Data for this exercise: Begin

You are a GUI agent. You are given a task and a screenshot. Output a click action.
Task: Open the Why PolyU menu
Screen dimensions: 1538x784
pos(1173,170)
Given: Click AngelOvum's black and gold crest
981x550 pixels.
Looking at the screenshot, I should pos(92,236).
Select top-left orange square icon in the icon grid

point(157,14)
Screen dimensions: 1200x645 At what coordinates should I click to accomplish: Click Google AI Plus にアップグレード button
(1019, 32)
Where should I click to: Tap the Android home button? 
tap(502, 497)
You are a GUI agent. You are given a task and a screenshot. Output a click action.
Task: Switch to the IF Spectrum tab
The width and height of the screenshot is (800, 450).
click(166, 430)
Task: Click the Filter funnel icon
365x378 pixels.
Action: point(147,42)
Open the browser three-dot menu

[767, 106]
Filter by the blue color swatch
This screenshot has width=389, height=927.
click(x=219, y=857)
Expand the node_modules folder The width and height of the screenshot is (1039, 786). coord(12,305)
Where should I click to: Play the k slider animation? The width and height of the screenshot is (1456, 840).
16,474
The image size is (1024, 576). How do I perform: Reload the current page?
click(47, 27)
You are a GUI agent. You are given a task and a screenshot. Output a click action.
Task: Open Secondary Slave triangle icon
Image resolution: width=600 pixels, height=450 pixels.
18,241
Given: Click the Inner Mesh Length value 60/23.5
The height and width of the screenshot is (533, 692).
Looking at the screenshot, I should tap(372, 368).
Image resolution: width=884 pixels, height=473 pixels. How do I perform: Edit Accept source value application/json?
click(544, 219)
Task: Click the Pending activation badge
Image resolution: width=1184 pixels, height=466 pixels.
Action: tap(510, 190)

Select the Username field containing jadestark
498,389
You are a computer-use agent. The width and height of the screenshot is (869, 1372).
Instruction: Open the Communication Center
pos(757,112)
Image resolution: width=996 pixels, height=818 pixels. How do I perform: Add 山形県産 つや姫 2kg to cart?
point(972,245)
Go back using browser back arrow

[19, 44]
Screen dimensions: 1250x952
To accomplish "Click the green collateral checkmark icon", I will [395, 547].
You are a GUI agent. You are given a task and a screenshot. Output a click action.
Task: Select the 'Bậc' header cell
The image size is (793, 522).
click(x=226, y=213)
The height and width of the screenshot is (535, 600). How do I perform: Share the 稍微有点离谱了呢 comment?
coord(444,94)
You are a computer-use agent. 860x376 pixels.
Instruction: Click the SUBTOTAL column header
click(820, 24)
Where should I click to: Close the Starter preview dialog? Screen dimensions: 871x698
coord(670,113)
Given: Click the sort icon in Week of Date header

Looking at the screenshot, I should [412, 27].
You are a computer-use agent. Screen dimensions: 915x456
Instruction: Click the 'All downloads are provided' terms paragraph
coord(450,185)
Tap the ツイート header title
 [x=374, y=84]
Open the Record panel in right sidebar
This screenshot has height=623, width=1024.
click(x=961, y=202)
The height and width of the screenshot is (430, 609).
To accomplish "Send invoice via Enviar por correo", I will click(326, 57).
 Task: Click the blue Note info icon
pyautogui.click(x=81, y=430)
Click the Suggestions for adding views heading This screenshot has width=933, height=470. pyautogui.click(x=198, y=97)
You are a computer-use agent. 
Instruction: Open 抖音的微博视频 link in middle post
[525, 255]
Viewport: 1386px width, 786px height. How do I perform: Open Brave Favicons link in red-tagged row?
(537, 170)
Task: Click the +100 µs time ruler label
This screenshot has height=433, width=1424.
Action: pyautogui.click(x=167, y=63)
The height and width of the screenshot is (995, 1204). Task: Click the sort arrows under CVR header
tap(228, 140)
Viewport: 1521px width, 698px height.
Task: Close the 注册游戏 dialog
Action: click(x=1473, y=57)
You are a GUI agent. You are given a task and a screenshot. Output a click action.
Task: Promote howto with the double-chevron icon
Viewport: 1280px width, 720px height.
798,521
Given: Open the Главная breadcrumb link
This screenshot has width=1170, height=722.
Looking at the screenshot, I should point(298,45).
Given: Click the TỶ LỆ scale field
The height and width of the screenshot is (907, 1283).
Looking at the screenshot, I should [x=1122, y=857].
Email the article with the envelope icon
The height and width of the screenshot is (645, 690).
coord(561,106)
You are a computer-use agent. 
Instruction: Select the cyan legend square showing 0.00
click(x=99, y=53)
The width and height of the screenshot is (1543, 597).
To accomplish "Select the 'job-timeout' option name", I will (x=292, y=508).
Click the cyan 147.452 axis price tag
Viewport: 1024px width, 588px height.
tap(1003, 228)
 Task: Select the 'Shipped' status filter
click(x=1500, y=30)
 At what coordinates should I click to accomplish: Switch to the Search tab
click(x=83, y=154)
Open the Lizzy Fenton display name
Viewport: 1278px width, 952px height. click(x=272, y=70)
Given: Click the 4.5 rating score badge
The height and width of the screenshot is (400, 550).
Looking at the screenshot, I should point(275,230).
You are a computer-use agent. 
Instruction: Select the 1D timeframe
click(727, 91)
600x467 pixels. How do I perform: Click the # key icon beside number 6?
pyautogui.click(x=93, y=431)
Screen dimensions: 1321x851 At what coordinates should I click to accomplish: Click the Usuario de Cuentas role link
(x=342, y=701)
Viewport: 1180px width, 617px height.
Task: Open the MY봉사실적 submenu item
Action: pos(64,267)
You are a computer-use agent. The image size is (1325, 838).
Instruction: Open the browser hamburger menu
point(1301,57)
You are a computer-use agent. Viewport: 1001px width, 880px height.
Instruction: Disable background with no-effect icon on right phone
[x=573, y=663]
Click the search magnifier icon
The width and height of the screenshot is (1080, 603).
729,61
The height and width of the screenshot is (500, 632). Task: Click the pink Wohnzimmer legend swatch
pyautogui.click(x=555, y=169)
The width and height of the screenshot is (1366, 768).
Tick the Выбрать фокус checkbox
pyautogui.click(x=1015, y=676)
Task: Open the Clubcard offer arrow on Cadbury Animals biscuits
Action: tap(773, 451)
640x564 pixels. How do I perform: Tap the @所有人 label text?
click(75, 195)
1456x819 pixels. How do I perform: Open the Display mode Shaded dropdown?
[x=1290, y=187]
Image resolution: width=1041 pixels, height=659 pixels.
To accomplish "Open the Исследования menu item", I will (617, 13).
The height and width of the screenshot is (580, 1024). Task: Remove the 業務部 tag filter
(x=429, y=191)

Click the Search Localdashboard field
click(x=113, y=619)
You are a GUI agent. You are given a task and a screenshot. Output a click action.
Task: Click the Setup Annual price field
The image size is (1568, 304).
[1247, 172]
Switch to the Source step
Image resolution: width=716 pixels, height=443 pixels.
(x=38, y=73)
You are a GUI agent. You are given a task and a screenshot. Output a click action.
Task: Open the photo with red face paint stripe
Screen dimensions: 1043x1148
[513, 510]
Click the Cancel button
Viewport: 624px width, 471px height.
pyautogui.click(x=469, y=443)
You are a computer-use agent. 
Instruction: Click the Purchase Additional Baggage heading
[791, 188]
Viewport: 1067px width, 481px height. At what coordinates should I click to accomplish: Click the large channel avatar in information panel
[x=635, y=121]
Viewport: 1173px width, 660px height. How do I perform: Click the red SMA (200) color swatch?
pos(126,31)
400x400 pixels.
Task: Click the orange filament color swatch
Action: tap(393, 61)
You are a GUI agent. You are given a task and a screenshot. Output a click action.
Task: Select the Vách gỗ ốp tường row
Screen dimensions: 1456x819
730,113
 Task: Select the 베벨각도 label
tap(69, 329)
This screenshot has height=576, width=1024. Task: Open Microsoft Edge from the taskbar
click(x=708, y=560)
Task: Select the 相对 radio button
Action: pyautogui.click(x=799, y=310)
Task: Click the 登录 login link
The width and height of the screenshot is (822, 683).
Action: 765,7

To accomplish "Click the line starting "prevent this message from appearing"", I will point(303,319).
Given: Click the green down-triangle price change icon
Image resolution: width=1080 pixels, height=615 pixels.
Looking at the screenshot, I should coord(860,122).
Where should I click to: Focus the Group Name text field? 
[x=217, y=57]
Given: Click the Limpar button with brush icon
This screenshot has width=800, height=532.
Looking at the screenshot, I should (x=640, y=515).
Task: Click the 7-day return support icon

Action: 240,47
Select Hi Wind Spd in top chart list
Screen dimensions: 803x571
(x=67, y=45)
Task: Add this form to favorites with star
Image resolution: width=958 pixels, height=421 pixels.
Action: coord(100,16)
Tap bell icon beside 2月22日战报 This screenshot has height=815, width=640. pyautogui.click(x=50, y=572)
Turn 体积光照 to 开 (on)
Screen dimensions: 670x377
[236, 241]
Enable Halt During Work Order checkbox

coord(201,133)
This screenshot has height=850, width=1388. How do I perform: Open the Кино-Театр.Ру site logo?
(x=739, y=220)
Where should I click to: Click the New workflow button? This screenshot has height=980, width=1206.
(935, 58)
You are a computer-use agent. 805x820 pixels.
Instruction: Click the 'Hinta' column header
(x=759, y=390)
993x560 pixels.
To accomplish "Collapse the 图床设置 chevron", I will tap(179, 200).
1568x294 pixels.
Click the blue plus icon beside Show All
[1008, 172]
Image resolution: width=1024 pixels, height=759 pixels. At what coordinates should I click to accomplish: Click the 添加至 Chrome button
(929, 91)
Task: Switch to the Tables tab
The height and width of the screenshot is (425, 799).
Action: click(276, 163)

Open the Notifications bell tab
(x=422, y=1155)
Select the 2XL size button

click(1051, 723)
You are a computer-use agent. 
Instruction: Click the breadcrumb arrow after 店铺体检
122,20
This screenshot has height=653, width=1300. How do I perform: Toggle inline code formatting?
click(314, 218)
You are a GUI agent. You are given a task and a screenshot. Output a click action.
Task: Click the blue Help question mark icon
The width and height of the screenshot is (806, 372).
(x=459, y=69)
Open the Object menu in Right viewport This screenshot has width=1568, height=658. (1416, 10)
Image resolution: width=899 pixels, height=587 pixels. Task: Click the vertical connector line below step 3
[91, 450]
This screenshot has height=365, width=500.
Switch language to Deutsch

Data for this exercise: End

Please reply with an exact copy of the lines above, starting at the first and ending at the line that holds "Expand the node_modules".

You are a GUI agent. You are given a task and a screenshot. Output a click action.
Task: Open the Why PolyU menu
Screen dimensions: 1538x784
pos(1173,170)
Given: Click AngelOvum's black and gold crest
981x550 pixels.
Looking at the screenshot, I should pos(92,236).
Select top-left orange square icon in the icon grid

point(157,14)
Screen dimensions: 1200x645 At what coordinates should I click to accomplish: Click Google AI Plus にアップグレード button
(1019, 32)
Where should I click to: Tap the Android home button? 
tap(502, 497)
You are a GUI agent. You are given a task and a screenshot. Output a click action.
Task: Switch to the IF Spectrum tab
The width and height of the screenshot is (800, 450).
click(166, 430)
Task: Click the Filter funnel icon
365x378 pixels.
Action: point(147,42)
Open the browser three-dot menu

[767, 106]
Filter by the blue color swatch
This screenshot has width=389, height=927.
click(x=219, y=857)
Expand the node_modules folder The width and height of the screenshot is (1039, 786). coord(12,305)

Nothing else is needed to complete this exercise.